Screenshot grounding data
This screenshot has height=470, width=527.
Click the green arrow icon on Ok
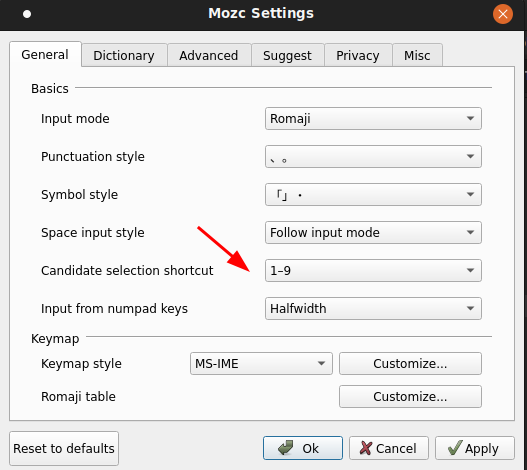pyautogui.click(x=286, y=448)
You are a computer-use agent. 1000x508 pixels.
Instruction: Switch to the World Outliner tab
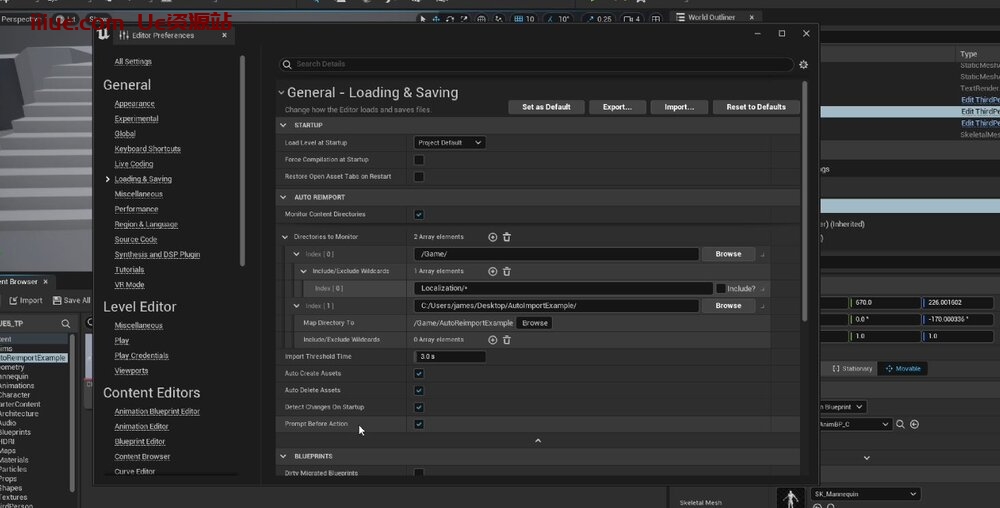pos(711,17)
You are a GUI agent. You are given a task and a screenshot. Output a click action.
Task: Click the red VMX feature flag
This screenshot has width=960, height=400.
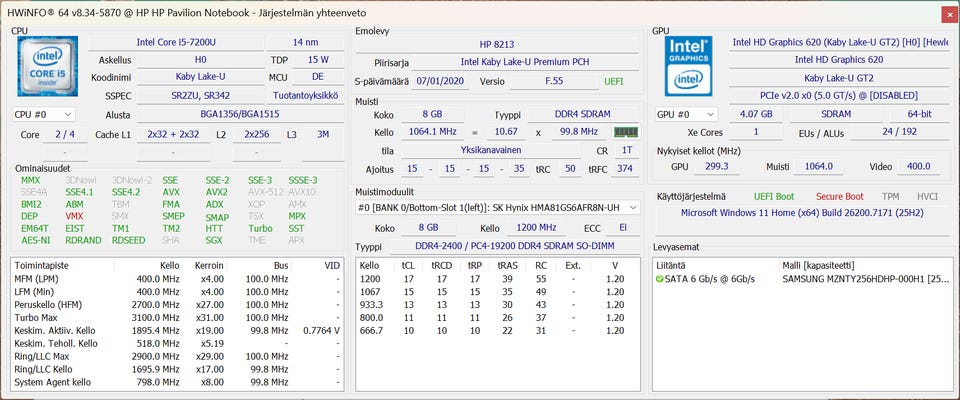(74, 216)
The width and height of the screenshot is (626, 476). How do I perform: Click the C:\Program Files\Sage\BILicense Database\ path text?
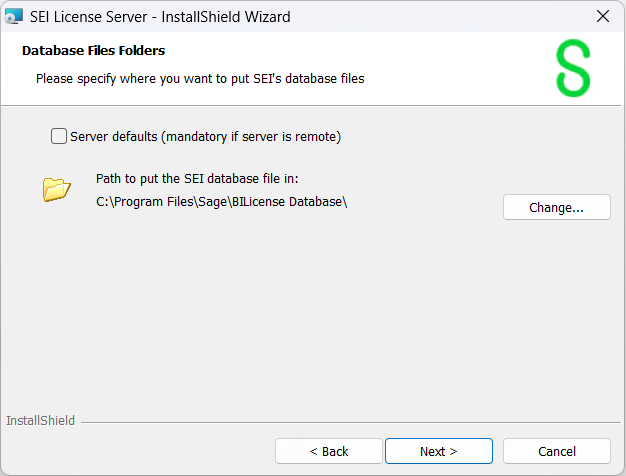(x=221, y=203)
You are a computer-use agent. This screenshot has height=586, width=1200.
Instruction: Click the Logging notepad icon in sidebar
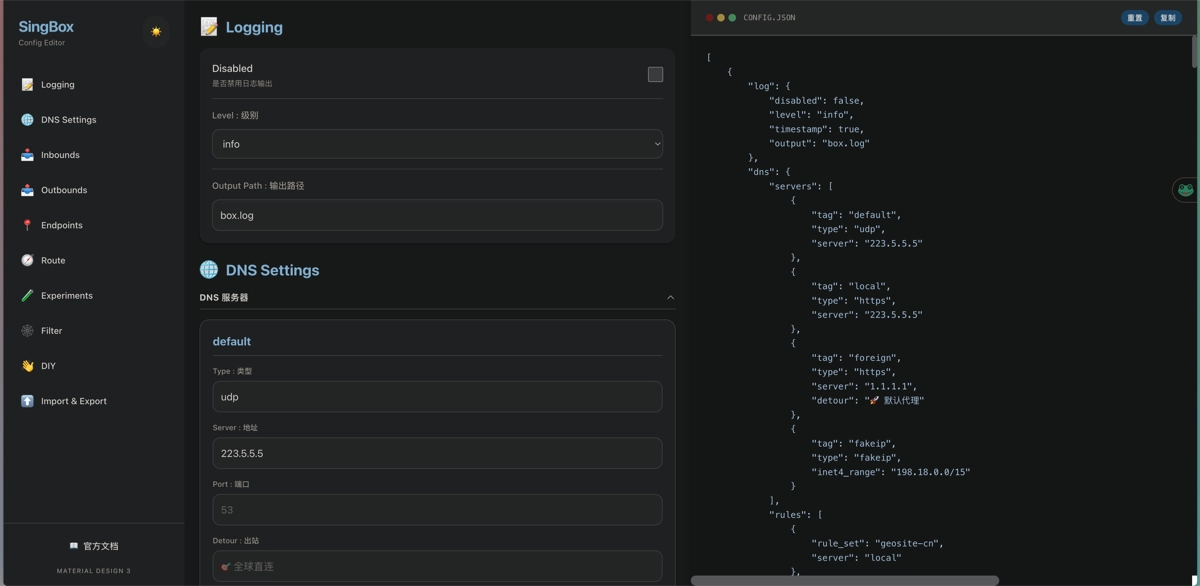[27, 85]
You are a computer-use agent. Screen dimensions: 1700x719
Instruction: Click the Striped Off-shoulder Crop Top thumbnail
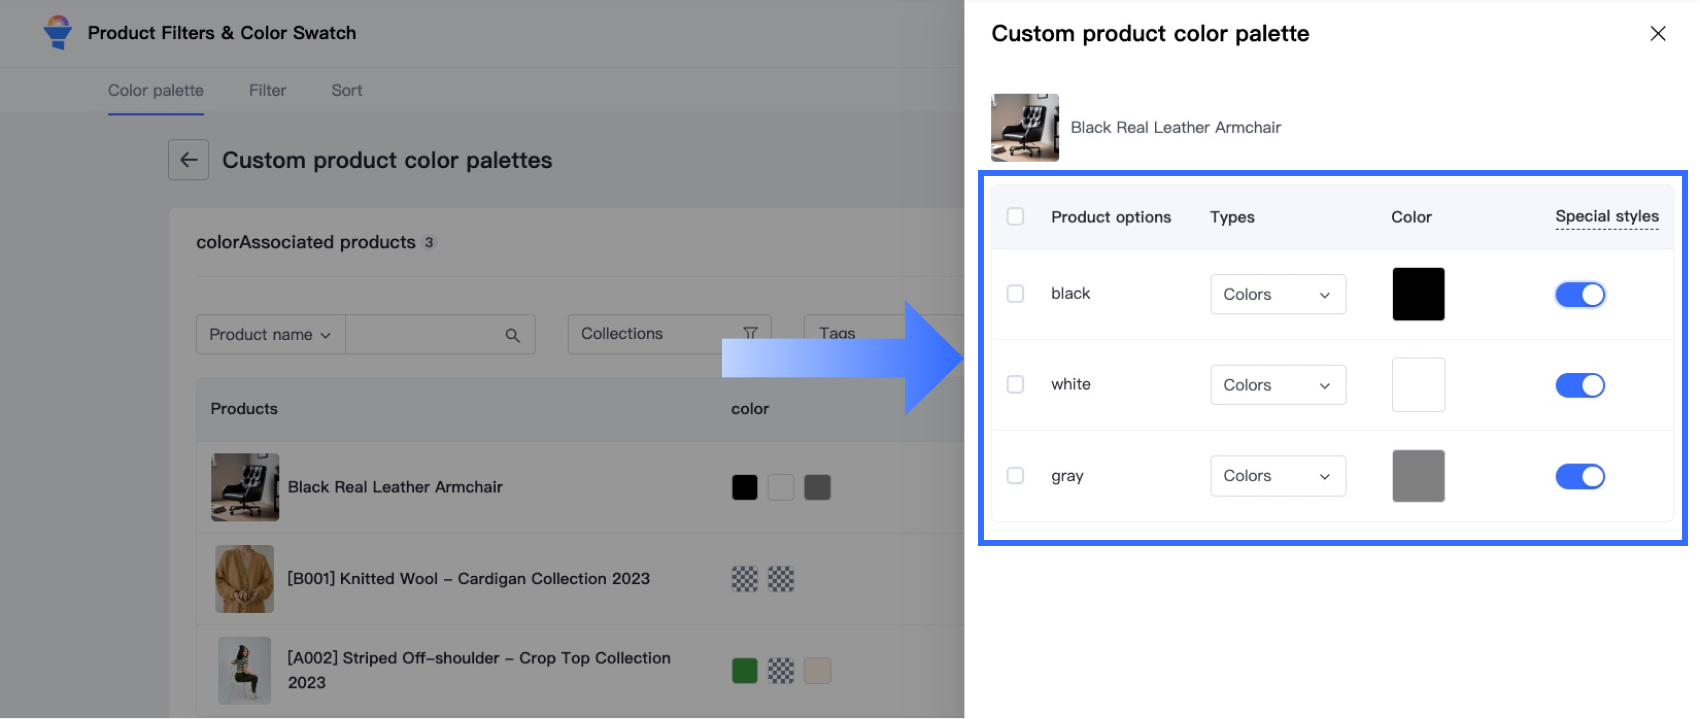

Problem to work on: Could every line above be set down exactly, with the pictures omitted?

Output for this exercise:
This screenshot has height=470, width=527.
Click the green arrow icon on Ok
pyautogui.click(x=286, y=448)
You are a computer-use agent. 1000x508 pixels.
Instruction: Switch to the World Outliner tab
pos(711,17)
You are a GUI agent. You are given a task and a screenshot. Output a click action.
Task: Click the red VMX feature flag
This screenshot has width=960, height=400.
(74, 216)
The width and height of the screenshot is (626, 476). How do I perform: Click the C:\Program Files\Sage\BILicense Database\ path text?
(x=221, y=203)
You are a computer-use agent. This screenshot has height=586, width=1200.
Instruction: Click the Logging notepad icon in sidebar
[27, 85]
You are a computer-use agent. Screen dimensions: 1700x719
Instruction: Click the Striped Off-shoulder Crop Top thumbnail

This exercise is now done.